First we will need to get the full aggregation pipeline you pass to the aggregate command.

The toArray method is the place that the query. Is actually executed and waits for a full result set as toArray is not a cursor like iterator.

Limiting results is not always enough as the stages before can yield massive resources consumption while client wait. What is the client spec?

Against what MongoDB deployment do you run this? What is the topology and machine sizes. Also provide sample docs and output.

Thanks
Pavel

Hi Pavel,

Thanks for the reply.

So this query is basically built by the user, ie, adding various filters and it’s one of these filters that is causing a slow running query. There is an expectation from the user that some of these queries will take time to run and there are appropriate UI controls in place to show this.
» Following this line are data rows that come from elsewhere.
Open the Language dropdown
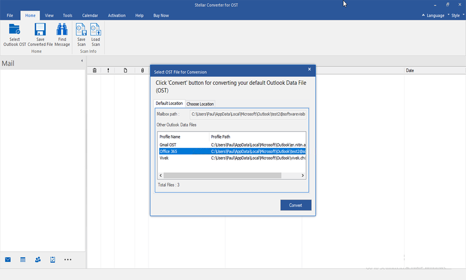 coord(434,16)
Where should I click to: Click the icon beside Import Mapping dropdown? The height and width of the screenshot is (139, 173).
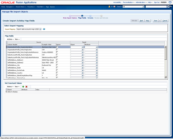(x=44, y=29)
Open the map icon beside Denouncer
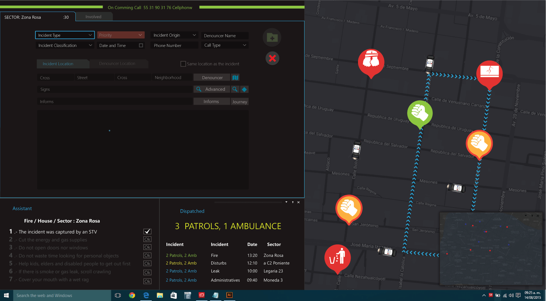546x301 pixels. pos(235,78)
I am happy to share the pipeline, however, what we’re really confused/concerned about is why the 100% load on the client side and the blocking of the nodejs event loop (while the DB is doing little).

It may be my misunderstanding, but with the line:

await cursor.toArray();

I assume that it effectively yields to the node event loop (allowing other tasks/queries to take place) until the cursor has processed all entries. Or are you saying, toArray() is effectually a blocking operation and we should use another approach to yield back to the event loop while the query is running on the DB?

Putting the question slightly differently, if I have a pipeline that takes 10 seconds to run, how do I run it without blocking the nodejs event loop for 10 seconds (with the nodejs process at 100% load)?

Cheers,

jez.

I am not a Mongo Expert,

  1. It looks like an operation that blocks your app cause you’re using await (this is how it should work)…

  2. if you want to keep the flow that way and just not block the app use Promises instead of await - as in Promises the code doesn’t stop, it gets to the return statement once the data comes back from Mongo.

  3. you need to take into account the size of the results because you’re keeping it inside memory - could cause indirectly a high CPU usage.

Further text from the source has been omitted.